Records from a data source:
Content starts
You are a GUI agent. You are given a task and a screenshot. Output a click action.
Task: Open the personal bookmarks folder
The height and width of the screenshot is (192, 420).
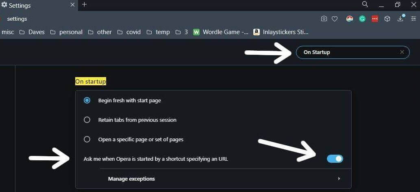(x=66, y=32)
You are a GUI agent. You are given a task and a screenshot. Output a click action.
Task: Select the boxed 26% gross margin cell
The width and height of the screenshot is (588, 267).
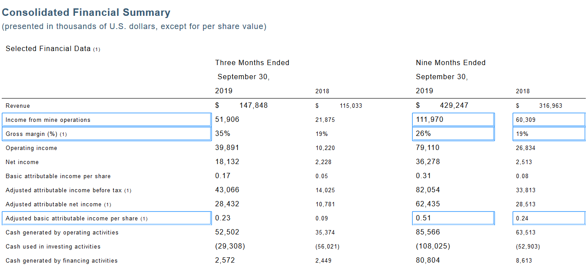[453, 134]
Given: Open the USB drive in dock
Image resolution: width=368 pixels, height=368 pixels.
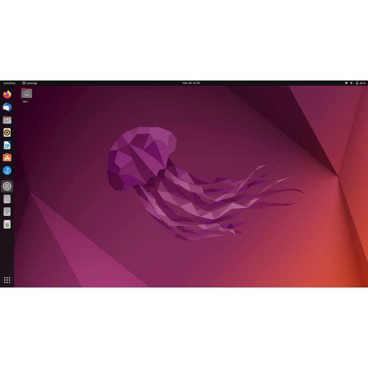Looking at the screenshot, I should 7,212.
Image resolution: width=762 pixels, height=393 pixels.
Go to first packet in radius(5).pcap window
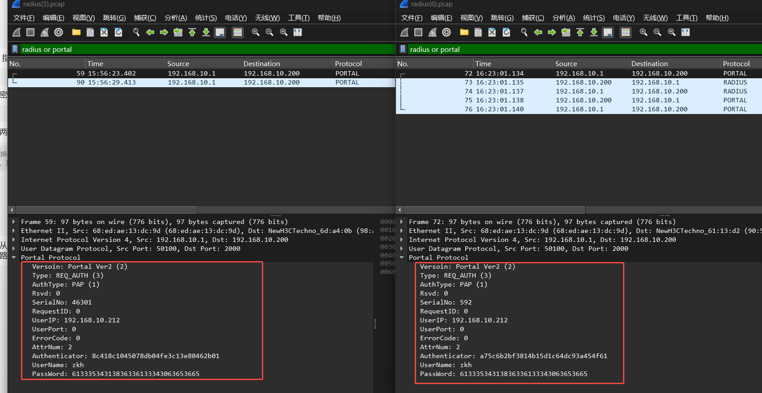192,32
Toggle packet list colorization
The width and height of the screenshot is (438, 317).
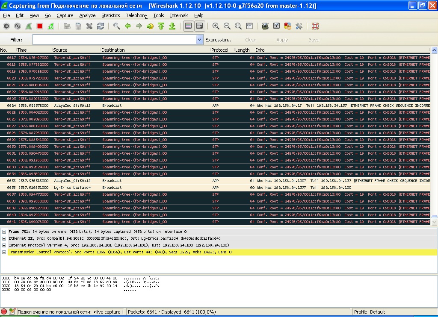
Content ends
PROBLEM DETAILS ▸
From the line containing "Go to first packet in radius(5).pcap window" to the final line of the entries, both included, transcribe every line exactly, omit the pictures, and add nothing more.

WORKED SOLUTION ▸
Go to first packet in radius(5).pcap window
192,32
Toggle packet list colorization
The width and height of the screenshot is (438, 317).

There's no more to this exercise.